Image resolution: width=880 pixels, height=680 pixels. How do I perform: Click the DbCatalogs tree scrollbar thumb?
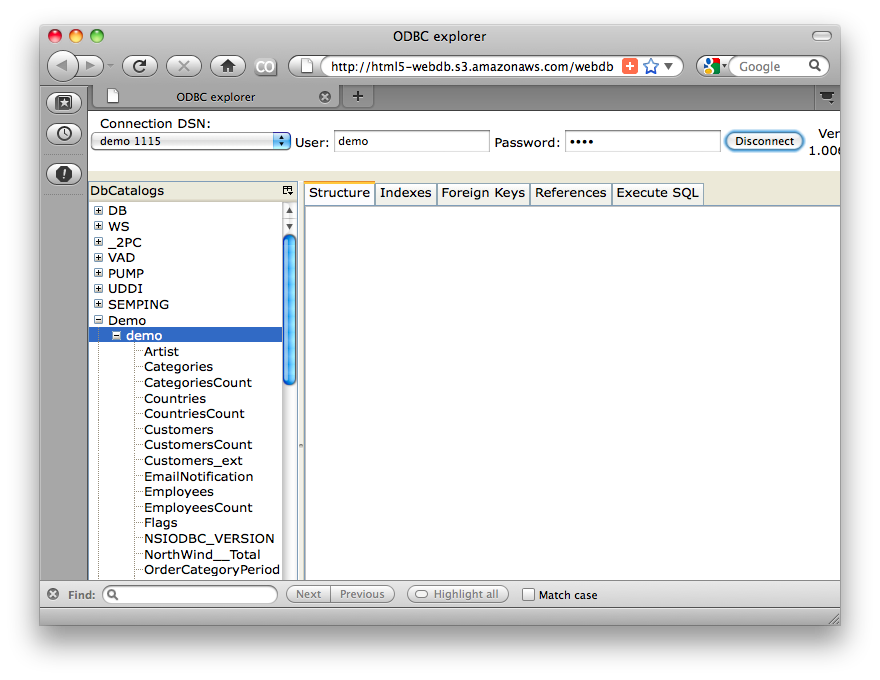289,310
---
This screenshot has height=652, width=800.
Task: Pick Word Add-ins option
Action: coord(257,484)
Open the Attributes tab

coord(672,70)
--
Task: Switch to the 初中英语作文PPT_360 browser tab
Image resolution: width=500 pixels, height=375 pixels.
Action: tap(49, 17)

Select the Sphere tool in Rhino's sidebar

- PROMPT:
Give again exactly, and only, the lines above starting at the one with "Task: Switch to the 初中英语作文PPT_360 browser tab" and ending at the one with "Select the Sphere tool in Rhino's sidebar".

- COMPLETED EXERCISE:
Task: Switch to the 初中英语作文PPT_360 browser tab
Image resolution: width=500 pixels, height=375 pixels.
Action: tap(49, 17)

Select the Sphere tool in Rhino's sidebar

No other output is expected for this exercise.